━━━ DATASET
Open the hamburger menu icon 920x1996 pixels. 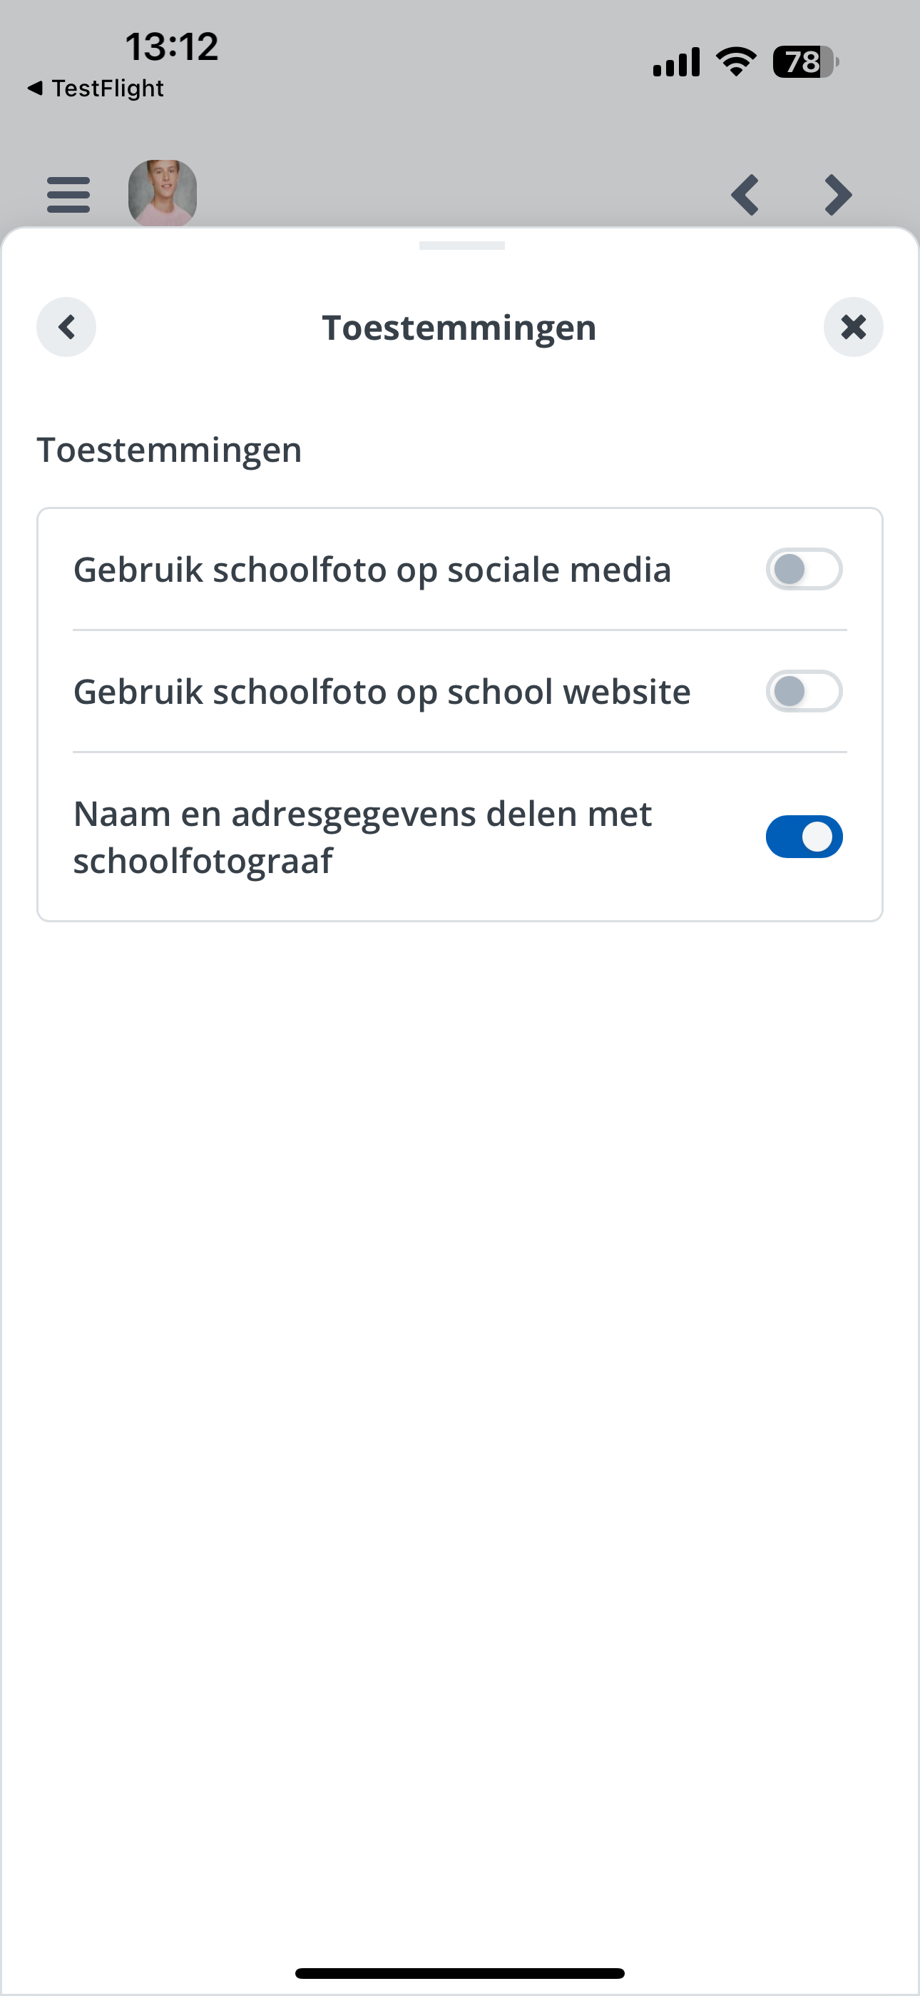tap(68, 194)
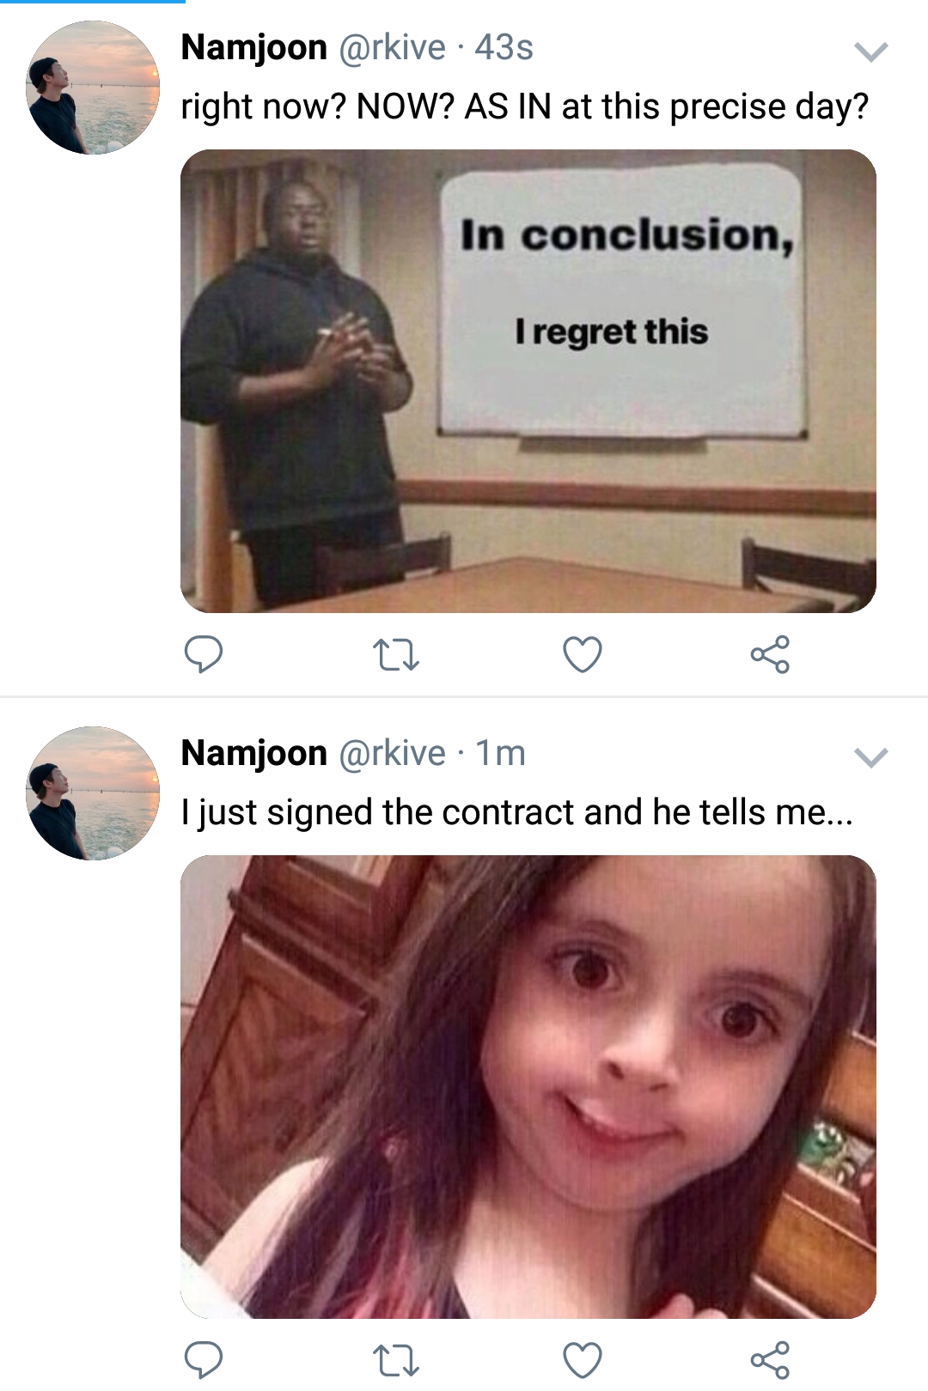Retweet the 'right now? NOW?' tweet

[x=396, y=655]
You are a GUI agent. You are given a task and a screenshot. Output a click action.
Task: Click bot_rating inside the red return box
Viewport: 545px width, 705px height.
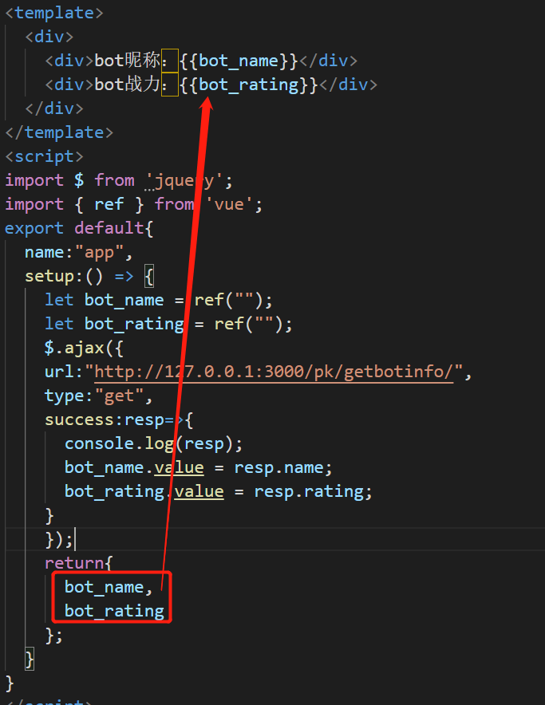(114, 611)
━━━━━━
# [WHAT YOU ARE ASKED TO DO]
Take the line containing "Task: Click bot_rating" as the first and the last line of the records as the end. Print every line in that span exactly, leaving out pictures.

# [SOLUTION TO THE PROBLEM]
Task: Click bot_rating inside the red return box
Viewport: 545px width, 705px height.
(114, 611)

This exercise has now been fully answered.